Antrag 217/I/2025 Gewaltschutzambulanz stärken

Status:
Annahme

Die Mitglieder der SPD-Fraktion des Berliner Abgeordnetenhauses und die SPD-Mitglieder des Senats werden gebeten, sich für eine schrittweise Ausweitung der Öffnungszeiten der Gewaltschutzambulanz mit dem Ziel 24/7 einzusetzen. Bis zur Erreichung des Ziels sollte zumindest eine telefonische Erreichbarkeit rund um die Uhr gewährleistet werden, angedockt an einer der Rettungsstellen der Charité.
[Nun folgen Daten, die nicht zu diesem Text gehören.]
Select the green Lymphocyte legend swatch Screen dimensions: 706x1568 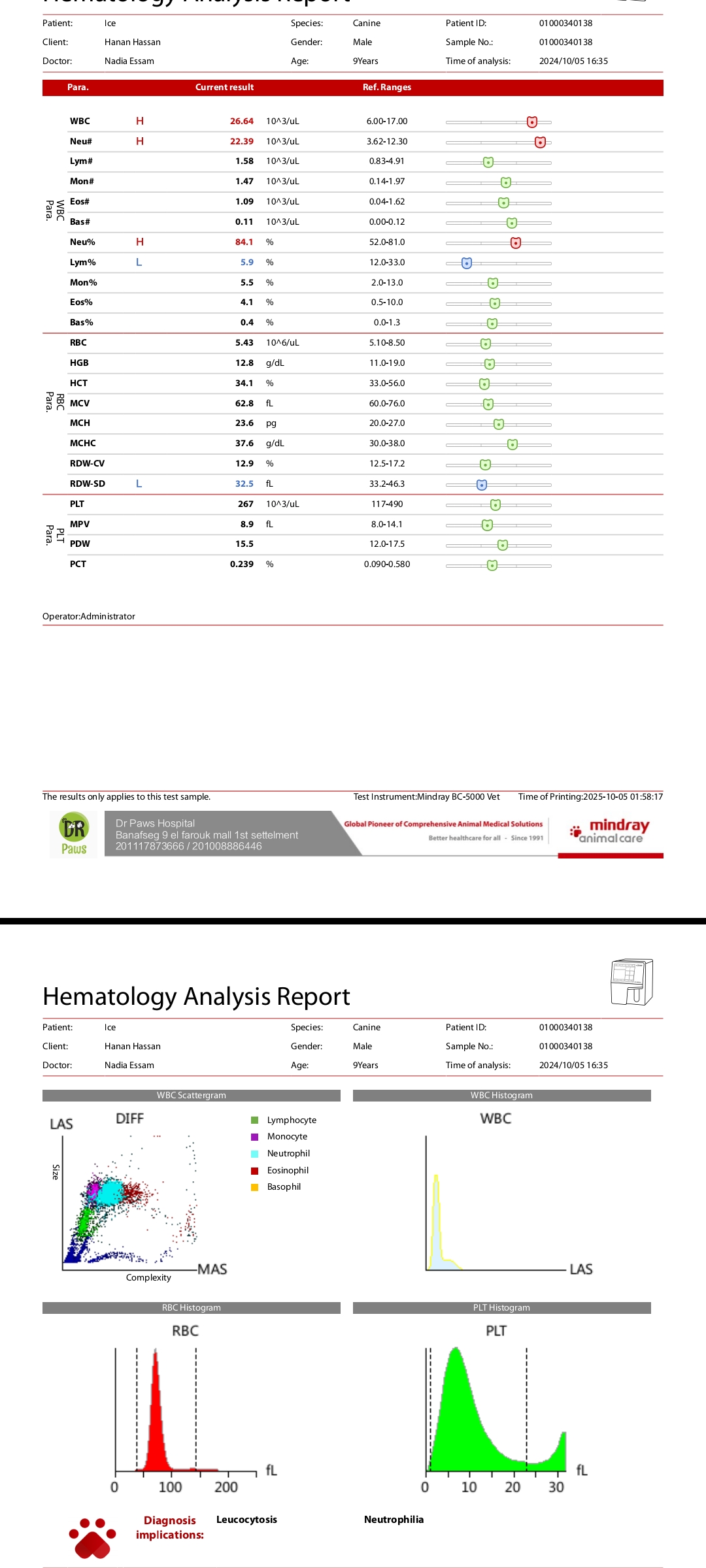point(255,1120)
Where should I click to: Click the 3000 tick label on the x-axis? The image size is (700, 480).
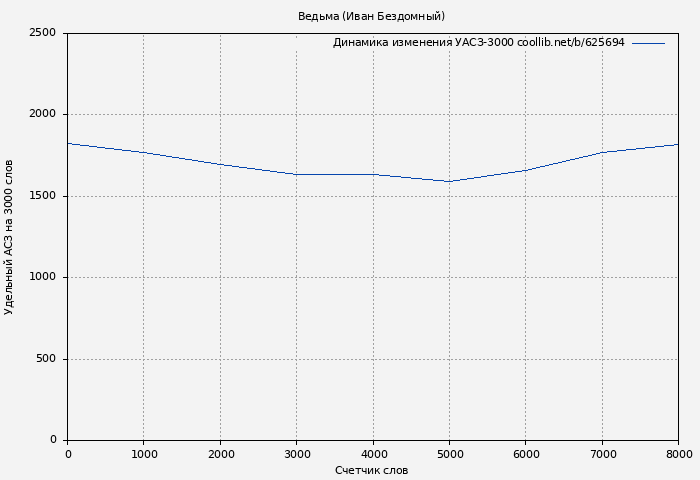coord(297,454)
Empfehlung der Antragskommission:
Annahme (Konsens)
Beschluss: Annahme
Text des Beschlusses:

Die Mitglieder der SPD-Fraktion des Berliner Abgeordnetenhauses und die SPD-Mitglieder des Senats werden gebeten, sich für eine schrittweise Ausweitung der Öffnungszeiten der Gewaltschutzambulanz mit dem Ziel 24/7 einzusetzen. Bis zur Erreichung des Ziels sollte zumindest eine telefonische Erreichbarkeit rund um die Uhr gewährleistet werden, angedockt an einer der Rettungsstellen der Charité.

Beschluss-PDF:
Stellungnahme(n):
Stellungnahme der AH-Fraktion 2026:
Das Anliegen, die gerichtsfeste Dokumentation von Gewalt zu verbessern und somit langfristig den Gewaltschutz zu stärken, wird von der SPD-Fraktion im Abgeordnetenhaus ausdrücklich geteilt. Im parlamentarischen Verfahren wurde dazu auf Betreiben der SPD-Fraktion ein Antrag auf den Weg gebracht, der die Versorgungsstruktur für Betroffene von Gewalt insgesamt verbessern soll, u.a. durch den Ausbau der Spurensicherung und Dokumentation in Krankenhäusern (19/3007 Neu).

Stellungnahme des Senats 2026:
Die SenWGP stärkt finanziell Beratungsstellen, darunter S.I.G.N.A.L e.V, Lara (Fachstelle gegen sexualisierte Gewalt an Frauen, Trans*, Inter* und Nicht-Binären Personen) und fachlich das Childhood-Haus der Charité. Parallel dazu hat die SenWGP die Voraussetzung für eine zentrale Lagerung der Spuren am Landesinstitut für gerichtliche und soziale Medizin geschaffen (GerMed) geschaffen.